The new findings also highlight a pretty remarkable thing, Heinecke says: “Despite 30 years of study, we still don’t know how cholesterol causes heart disease.” But, with the new findings, scientists are getting closer.

Earlier studies had shown that heart disease is about more than just high LDL (”bad”) cholesterol. Cells known as macrophages also play a critical role. Macrophages are part of the innate immune system that typically gobble up pathogens and clear away dead cells. But they also take up and degrade cholesterol derivatives. When they get overloaded with those lipoproteins, they take on a foamy appearance under the microscope to become what scientists aptly refer to as foam cells. Those foam cells are the ones that seem to have critical importance in the development of atherosclerosis.

People had typically thought about this problem in terms of linear pathways, Heinecke explained. In essence, macrophages end up with too much cholesterol going in and not enough coming out. The macrophages get overwhelmed and trapped in the artery wall, and somehow plaques form as a result.
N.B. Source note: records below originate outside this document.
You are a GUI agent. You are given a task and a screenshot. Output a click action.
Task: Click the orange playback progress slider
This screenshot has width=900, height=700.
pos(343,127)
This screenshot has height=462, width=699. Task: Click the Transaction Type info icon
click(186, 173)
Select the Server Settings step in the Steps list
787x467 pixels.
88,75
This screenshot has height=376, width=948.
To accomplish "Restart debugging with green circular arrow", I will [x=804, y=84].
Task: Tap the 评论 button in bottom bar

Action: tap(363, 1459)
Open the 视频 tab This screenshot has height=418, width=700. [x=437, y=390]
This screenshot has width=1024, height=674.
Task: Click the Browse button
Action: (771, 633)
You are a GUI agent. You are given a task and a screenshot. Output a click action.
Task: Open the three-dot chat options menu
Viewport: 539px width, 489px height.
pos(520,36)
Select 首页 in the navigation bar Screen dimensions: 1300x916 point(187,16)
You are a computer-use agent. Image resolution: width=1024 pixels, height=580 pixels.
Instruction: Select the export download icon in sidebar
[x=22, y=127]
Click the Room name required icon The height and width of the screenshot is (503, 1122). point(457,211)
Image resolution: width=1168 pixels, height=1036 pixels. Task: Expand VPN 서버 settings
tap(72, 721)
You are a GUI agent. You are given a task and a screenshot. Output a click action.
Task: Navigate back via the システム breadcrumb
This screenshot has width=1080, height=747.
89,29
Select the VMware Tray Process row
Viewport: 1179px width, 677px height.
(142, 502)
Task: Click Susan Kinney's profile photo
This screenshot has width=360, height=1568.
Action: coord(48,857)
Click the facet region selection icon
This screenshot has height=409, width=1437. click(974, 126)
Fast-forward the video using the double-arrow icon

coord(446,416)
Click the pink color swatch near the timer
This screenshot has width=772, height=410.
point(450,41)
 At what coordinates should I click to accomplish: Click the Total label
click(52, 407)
But the new results show that it isn’t really about simple paths in and out; rather, there is an integrated network of macrophage proteins involved. When that network gets disrupted, as it does when too much cholesterol comes in, atherosclerosis forms. “It’s definitely a different way to think about what is going on,” Heinecke says.

Heinecke’s group applied sophisticated technologies and statistical tools to get a global view of what happens to macrophage proteins when they turn into foam cells. Their analysis revealed what they call a macrophage sterol responsive network (MSRN), including proteins already known to work together. Most of them are also found in one place, within microvesicles outside the macrophage cells.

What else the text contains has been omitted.